A mass assignment vulnerability has been identified in @adonisjs/lucid, an SQL ORM for AdonisJS that uses Knex. This vulnerability exists in versions through 21.8.1 and in pre-release versions of 22.x prior to 22.0.0-next.6. The issue allows remote attackers to overwrite the internal state of the ORM by manipulating data passed into model assignments. This could lead to unauthorized modifications of records or logic bypasses within a model or table.

Impact

Exploitation of this vulnerability allows for unauthorized modification of records and bypassing of application logic, potentially leading to incorrect data handling or validation.

Reproduction

To reproduce this vulnerability, pass unvalidated data or validated data that includes unknown properties into Lucid model assignment methods.
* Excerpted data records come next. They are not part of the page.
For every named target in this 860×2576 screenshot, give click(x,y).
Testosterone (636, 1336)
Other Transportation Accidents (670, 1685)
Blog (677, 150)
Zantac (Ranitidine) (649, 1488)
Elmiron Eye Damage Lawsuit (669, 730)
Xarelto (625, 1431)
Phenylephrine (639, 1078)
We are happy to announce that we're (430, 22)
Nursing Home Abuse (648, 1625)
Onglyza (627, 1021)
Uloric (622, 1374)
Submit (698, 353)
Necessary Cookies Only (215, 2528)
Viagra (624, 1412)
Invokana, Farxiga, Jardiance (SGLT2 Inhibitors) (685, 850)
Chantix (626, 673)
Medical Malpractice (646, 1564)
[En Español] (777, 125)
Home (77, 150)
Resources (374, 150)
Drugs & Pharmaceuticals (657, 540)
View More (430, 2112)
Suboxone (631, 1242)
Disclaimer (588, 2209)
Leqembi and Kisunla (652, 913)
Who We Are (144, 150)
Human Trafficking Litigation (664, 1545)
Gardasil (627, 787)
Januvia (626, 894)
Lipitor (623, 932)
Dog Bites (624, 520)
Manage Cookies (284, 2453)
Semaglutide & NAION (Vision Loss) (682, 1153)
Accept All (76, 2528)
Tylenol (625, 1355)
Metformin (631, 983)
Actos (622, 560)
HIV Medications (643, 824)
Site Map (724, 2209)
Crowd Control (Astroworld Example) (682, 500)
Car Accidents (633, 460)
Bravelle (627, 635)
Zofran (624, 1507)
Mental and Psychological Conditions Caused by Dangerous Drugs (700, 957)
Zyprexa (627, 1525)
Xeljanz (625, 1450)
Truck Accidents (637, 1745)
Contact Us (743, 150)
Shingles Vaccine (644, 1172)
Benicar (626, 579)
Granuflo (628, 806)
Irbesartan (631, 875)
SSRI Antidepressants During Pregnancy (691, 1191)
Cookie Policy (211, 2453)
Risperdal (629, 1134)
This can be done using the 'merge()' or '$consumeAdapterResult()' methods. The vulnerability takes advantage of the 'hasOwnProperty' check used to validate assignment targets, as internal ORM state properties are instance properties and can be manipulated.

Remediation

Upgrade to @adonisjs/lucid versions 21.8.2 or 22.0.0-next.6. Developers can also mitigate this vulnerability by strictly validating model inputs with an allow list that removes unknown keys.